Furthermore, there are provisions in some Nigerian laws that allow government agencies retrieve information from a service provider upon obtaining a leave of the court. For example, section 39 of the Cybercrimes Act 2015 provides that where there are reasonable grounds to suspect that the content of any electronic communication is reasonably required for the purposes of a criminal investigation or proceedings, a Judge may on the basis of information on oath:
- order a service provider, through the application of technical means to intercept, collect, record, permit or assist competent authorities with the collection or recording of content data and/or traffic data associated with specified communications transmitted by means of a computer system; or
- authorize a law enforcement officer to collect or record such data through application of technical means.

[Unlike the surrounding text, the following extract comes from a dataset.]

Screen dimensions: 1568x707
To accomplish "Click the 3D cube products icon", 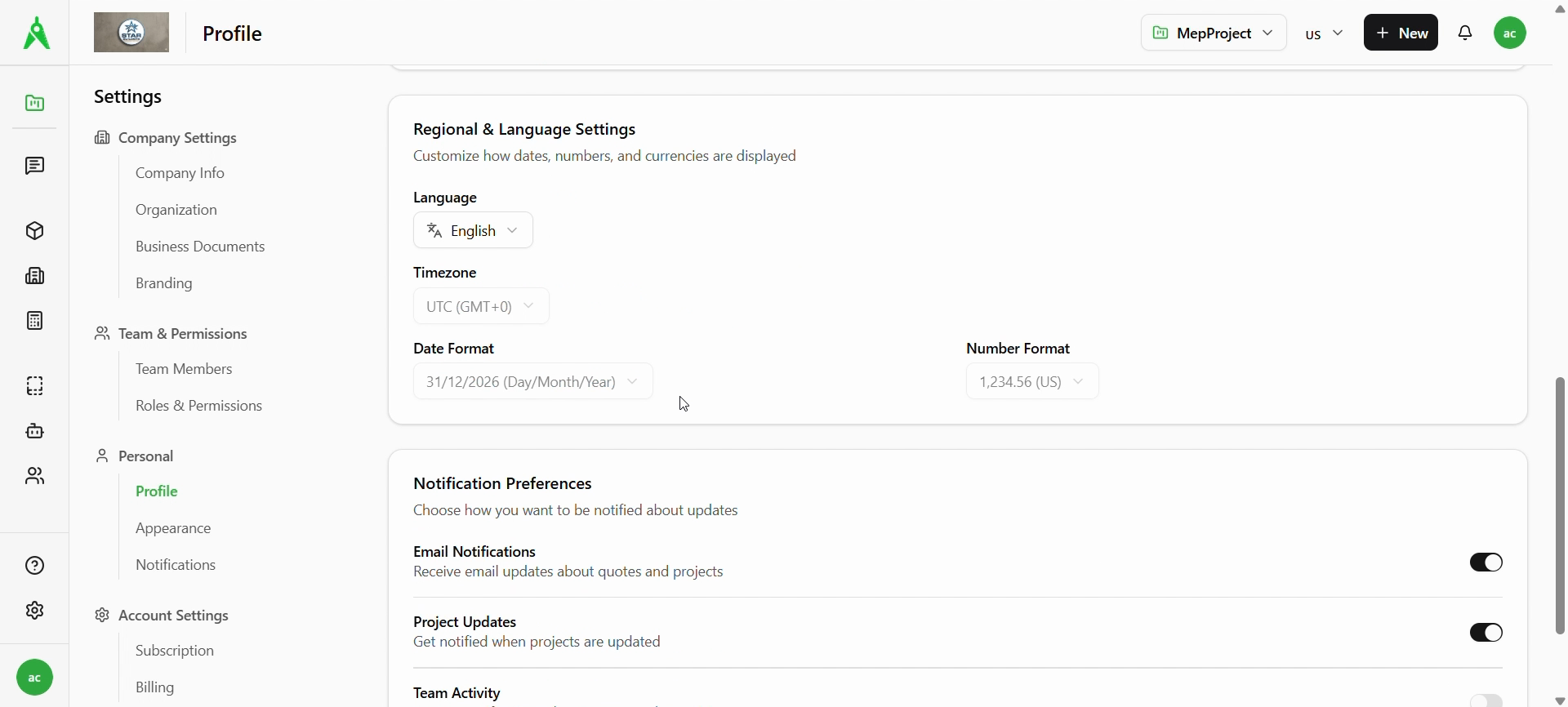I will point(34,231).
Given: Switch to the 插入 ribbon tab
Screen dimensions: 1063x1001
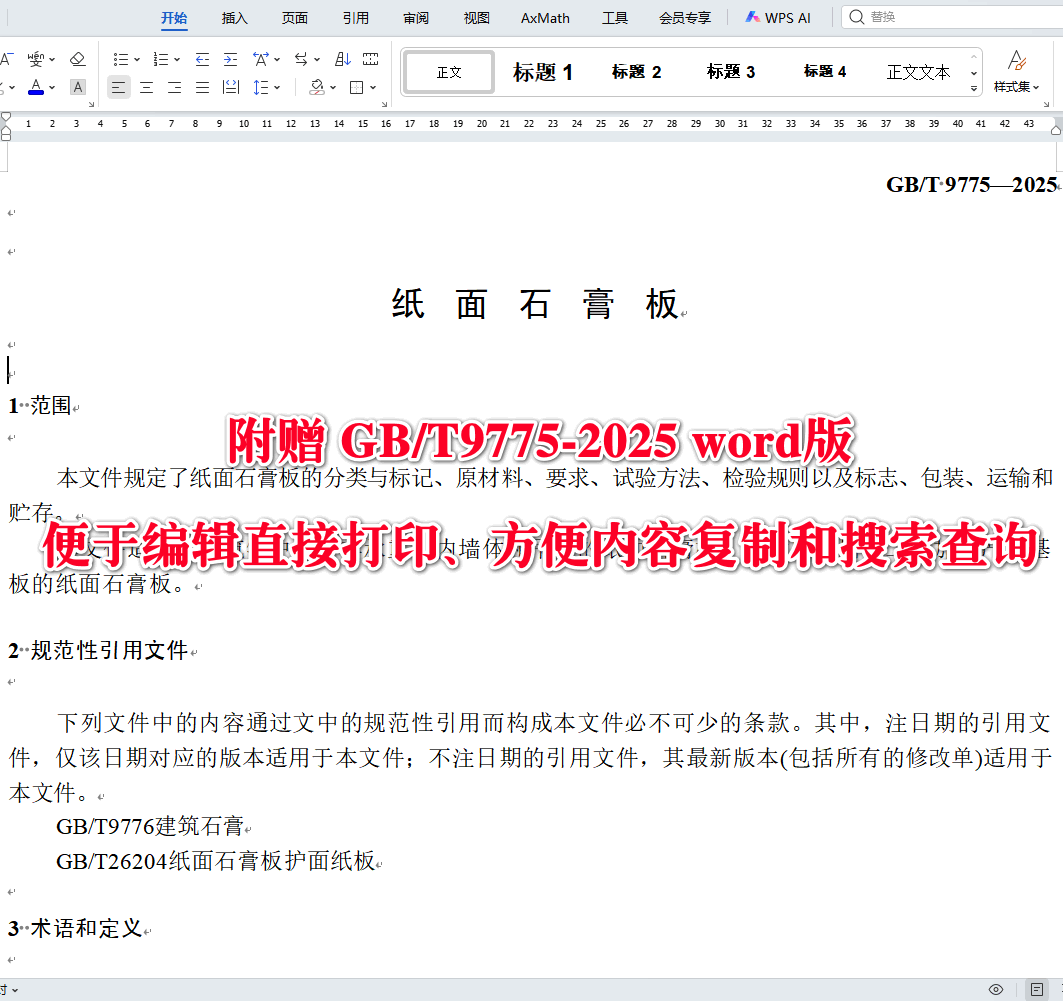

It is good that the above law requires that leave of court be obtained before any information is retrieved, however it is not impossible that some government agencies might request for a company's sensitive information from CSPs hiding under the excuse of investigating the company.
Data Property: while it is true that data sent to the cloud by a company remains the Company's property and the CSP acquires no right whatsoever in the data; the ownership status of data generated inside the cloud using data mining techniques are not so clear. In this instance it is possible for a CSP to lay claim to newly generated data on the ground that it was generated in the cloud using its data analytics solutions. Accordingly, it is very important for a company to have a comprehensive legal document with the CSP to provide for these eventualities.
Another legal issue worth mentioning is the liability of a company for data loss by the CSP. Here, the company risks damage to its reputation and might suffer financial damage due to compensation that the company would have to pay to the customer for loss of data and where applicable, loss of profit as a result of the breach.
Data is king and should be treated as such. However, businesses should first determine whether the benefits of obtaining the service of the cloud outweigh the risks associated with the use of the cloud in terms of security and other legal considerations. It is very important that a company should consider the above legal issues and more, as much as it considers the business advantages presented by this technology before going the cloud route.